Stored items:
== Segment start ==

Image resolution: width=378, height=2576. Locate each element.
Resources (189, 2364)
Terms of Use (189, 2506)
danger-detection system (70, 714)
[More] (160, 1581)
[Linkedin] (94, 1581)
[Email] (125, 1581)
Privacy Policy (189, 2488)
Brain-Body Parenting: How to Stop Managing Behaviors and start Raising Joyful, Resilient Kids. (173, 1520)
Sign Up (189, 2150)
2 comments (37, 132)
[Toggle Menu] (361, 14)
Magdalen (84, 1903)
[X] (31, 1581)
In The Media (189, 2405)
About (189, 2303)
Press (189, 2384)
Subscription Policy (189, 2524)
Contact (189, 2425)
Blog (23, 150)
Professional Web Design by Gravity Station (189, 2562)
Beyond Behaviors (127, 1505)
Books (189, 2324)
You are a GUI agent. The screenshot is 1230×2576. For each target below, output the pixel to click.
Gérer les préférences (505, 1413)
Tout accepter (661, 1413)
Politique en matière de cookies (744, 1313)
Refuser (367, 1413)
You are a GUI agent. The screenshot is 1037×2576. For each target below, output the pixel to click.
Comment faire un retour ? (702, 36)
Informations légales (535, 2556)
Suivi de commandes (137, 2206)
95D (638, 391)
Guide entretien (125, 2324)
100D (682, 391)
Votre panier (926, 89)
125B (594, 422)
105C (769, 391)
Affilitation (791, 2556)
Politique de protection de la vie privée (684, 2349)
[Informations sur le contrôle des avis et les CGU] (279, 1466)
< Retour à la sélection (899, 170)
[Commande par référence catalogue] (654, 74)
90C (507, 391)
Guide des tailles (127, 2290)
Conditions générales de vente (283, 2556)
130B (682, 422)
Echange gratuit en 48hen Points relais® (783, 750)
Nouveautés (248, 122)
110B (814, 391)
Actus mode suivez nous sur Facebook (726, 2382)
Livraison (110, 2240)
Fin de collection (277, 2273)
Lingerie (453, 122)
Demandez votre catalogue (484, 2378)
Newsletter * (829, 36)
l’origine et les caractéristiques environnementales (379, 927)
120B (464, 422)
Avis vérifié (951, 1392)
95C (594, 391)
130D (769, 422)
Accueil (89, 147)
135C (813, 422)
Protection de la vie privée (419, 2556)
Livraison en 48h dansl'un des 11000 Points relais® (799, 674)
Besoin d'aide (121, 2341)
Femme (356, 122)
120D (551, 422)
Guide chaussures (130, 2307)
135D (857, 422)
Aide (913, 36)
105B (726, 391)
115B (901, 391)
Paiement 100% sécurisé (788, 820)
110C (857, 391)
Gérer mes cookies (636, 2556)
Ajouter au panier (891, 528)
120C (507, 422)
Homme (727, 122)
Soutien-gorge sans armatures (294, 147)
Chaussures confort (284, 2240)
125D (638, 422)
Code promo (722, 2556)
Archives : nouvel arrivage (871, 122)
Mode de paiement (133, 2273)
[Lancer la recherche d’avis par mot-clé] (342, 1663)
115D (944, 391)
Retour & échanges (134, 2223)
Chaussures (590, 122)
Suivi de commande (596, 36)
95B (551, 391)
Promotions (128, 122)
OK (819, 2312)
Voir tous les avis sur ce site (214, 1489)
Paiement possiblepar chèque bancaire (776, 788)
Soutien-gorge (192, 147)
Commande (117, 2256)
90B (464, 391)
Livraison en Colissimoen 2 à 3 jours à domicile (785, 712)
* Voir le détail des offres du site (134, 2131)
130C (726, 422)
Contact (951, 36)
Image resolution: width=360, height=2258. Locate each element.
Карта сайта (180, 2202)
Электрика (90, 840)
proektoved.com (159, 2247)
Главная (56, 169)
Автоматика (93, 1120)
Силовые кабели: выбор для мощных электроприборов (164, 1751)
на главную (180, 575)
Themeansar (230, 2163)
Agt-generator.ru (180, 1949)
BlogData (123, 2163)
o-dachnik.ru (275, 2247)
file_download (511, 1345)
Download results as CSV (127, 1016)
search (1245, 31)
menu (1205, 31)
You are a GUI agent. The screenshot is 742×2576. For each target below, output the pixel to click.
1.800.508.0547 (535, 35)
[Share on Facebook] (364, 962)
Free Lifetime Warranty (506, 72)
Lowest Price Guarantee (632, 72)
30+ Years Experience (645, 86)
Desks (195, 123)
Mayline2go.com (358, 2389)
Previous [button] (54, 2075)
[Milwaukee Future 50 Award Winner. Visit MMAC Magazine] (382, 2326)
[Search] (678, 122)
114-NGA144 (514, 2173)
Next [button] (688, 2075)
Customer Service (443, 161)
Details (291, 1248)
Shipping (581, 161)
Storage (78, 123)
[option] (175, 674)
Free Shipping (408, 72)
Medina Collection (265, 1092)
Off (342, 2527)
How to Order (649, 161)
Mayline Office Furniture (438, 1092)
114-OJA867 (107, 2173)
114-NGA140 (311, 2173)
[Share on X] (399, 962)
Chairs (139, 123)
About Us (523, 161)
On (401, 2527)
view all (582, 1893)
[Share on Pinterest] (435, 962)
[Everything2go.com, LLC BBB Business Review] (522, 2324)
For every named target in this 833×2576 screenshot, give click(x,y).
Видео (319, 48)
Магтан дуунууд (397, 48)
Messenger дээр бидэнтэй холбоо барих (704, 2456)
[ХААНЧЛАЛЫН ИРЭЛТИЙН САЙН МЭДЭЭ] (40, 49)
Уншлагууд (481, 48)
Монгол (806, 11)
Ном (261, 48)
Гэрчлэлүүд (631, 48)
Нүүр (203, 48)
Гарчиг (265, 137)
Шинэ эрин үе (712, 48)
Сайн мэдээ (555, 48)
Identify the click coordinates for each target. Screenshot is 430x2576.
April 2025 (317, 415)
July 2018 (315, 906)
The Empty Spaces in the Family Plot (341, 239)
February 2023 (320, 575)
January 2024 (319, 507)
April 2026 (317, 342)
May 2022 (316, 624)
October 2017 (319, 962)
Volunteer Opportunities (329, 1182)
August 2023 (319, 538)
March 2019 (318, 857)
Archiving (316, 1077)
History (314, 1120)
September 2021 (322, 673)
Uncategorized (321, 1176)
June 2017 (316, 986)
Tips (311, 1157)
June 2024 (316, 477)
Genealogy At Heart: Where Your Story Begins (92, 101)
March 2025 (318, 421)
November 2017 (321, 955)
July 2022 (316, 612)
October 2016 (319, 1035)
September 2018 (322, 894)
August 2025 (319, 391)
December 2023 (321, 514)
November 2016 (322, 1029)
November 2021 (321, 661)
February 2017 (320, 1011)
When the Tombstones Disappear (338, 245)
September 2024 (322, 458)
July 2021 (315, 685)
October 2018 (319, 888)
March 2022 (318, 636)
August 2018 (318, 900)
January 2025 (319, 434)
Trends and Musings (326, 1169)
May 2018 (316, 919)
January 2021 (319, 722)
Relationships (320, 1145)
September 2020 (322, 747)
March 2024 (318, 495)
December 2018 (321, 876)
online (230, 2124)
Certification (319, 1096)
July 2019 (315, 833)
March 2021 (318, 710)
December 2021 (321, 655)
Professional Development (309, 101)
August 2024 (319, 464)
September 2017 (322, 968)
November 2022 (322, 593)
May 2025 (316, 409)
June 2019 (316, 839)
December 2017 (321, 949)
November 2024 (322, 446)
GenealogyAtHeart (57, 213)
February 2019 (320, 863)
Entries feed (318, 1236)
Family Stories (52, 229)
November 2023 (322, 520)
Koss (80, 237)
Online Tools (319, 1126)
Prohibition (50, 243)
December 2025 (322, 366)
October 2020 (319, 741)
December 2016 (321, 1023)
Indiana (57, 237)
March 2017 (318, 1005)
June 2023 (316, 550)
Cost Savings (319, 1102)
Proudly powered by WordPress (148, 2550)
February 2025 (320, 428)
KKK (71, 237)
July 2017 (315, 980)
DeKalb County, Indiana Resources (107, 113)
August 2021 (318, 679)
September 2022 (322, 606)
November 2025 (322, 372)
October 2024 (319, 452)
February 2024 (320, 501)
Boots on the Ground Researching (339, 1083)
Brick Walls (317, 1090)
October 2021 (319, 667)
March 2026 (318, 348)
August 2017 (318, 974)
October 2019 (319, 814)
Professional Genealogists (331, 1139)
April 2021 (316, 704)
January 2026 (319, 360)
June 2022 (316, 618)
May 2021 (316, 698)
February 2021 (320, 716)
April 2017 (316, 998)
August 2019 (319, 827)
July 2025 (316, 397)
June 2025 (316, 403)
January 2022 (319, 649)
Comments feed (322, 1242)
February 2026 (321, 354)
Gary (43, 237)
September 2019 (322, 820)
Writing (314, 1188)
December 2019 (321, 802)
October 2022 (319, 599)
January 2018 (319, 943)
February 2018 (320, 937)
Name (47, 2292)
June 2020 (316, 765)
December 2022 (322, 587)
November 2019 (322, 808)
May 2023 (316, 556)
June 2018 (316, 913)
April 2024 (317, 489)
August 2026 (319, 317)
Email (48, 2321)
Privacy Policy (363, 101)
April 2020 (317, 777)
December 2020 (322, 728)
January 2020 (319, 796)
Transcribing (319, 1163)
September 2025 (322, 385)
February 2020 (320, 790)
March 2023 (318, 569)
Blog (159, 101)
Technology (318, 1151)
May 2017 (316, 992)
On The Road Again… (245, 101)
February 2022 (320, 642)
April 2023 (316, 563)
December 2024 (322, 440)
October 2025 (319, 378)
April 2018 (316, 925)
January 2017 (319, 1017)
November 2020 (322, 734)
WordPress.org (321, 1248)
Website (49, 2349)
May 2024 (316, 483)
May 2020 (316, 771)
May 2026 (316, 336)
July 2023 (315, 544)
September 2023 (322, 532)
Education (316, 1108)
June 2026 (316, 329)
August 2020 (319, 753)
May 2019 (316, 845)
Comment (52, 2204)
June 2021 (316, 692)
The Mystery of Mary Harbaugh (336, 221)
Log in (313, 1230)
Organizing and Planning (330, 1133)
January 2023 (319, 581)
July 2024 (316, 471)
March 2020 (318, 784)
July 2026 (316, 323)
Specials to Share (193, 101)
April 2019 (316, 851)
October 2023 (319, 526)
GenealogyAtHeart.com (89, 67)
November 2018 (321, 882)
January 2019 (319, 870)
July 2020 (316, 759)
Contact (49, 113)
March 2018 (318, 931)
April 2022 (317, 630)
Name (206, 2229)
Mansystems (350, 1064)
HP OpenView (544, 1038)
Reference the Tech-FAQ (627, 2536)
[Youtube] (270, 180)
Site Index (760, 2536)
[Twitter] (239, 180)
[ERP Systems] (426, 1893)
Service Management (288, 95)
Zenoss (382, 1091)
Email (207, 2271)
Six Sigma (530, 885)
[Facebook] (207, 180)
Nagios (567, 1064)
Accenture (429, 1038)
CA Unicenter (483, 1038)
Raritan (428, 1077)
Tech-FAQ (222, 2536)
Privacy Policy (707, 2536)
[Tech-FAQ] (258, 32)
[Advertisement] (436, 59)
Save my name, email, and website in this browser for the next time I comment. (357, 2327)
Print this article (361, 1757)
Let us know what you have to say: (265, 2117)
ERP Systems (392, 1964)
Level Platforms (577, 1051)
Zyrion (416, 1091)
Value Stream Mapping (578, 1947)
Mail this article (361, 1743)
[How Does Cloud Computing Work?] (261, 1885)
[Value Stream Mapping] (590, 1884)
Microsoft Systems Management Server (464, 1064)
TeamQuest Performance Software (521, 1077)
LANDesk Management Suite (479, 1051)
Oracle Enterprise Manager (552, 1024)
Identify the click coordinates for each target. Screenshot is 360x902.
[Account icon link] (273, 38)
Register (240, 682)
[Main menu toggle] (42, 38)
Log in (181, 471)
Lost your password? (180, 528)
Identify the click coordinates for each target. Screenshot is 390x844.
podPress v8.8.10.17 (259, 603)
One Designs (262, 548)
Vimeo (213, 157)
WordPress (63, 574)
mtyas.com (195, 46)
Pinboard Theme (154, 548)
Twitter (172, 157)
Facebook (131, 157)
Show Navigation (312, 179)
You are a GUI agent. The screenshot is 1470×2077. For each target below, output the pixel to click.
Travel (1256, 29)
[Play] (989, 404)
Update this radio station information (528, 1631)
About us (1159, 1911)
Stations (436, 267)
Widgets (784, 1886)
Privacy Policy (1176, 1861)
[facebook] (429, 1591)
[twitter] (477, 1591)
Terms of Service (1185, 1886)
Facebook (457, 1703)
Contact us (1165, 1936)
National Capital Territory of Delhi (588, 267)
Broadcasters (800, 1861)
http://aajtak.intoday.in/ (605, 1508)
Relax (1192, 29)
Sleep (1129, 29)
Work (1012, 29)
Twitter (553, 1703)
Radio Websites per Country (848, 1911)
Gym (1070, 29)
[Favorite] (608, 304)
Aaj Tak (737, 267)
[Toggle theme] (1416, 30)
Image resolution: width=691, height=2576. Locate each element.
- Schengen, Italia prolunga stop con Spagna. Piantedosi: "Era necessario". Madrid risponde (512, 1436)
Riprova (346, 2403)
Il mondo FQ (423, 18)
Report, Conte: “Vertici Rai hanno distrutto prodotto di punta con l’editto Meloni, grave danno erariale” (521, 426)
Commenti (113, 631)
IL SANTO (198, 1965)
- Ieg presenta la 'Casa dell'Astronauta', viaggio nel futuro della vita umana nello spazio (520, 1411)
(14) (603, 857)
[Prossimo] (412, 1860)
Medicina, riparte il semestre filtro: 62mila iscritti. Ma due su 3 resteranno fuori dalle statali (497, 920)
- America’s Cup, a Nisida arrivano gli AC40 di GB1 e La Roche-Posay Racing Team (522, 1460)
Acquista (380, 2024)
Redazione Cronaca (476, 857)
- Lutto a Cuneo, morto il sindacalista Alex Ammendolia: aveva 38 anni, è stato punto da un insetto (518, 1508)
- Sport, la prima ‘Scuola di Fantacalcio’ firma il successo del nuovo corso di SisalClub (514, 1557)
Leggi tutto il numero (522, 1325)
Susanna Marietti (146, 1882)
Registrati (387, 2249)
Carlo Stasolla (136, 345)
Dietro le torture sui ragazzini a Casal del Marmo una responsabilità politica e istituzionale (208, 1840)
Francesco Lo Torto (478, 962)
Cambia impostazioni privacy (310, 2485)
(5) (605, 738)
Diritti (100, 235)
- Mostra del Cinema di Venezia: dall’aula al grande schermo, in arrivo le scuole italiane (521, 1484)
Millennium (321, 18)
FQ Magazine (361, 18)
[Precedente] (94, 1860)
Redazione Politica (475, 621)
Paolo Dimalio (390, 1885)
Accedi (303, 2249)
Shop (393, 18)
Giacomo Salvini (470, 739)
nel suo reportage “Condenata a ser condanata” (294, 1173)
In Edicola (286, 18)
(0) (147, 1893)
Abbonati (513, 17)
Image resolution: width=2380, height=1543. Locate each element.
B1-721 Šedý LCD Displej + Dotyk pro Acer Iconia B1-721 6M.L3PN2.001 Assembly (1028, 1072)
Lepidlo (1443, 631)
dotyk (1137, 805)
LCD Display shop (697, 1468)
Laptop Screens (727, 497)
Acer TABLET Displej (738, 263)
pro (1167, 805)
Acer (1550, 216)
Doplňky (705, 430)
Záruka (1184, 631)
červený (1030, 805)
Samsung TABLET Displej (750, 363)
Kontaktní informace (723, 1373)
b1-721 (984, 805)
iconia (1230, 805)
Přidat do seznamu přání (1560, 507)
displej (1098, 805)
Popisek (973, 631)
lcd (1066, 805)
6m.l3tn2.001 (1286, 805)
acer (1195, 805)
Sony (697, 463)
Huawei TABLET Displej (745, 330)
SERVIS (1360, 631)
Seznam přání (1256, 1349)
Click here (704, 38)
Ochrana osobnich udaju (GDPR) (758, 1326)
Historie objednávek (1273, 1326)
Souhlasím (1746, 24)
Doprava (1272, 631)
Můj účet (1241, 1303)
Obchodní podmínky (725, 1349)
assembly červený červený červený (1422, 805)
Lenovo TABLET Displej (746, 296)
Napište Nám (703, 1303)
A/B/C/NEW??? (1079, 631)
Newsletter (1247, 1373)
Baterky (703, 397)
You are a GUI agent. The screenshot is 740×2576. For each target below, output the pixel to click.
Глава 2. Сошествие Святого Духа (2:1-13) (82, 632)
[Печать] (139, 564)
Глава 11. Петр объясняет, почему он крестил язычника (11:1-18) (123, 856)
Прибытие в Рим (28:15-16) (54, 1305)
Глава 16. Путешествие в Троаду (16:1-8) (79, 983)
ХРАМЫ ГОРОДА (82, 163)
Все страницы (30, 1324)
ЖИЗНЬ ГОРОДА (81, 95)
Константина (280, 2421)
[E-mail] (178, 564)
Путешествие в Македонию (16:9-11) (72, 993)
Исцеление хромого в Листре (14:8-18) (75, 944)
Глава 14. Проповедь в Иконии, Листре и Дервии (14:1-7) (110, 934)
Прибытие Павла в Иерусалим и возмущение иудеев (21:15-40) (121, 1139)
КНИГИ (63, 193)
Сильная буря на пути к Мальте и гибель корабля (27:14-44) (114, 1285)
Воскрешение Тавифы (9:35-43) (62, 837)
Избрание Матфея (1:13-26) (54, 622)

== Segment end ==

## WHAT YOU HAVE TO DO
Word for word, restate the entries from the first line to the line that has "About (189, 2303)", both included, and nothing else.

## TASK RESULT
Image resolution: width=378, height=2576. Locate each element.
Resources (189, 2364)
Terms of Use (189, 2506)
danger-detection system (70, 714)
[More] (160, 1581)
[Linkedin] (94, 1581)
[Email] (125, 1581)
Privacy Policy (189, 2488)
Brain-Body Parenting: How to Stop Managing Behaviors and start Raising Joyful, Resilient Kids. (173, 1520)
Sign Up (189, 2150)
2 comments (37, 132)
[Toggle Menu] (361, 14)
Magdalen (84, 1903)
[X] (31, 1581)
In The Media (189, 2405)
About (189, 2303)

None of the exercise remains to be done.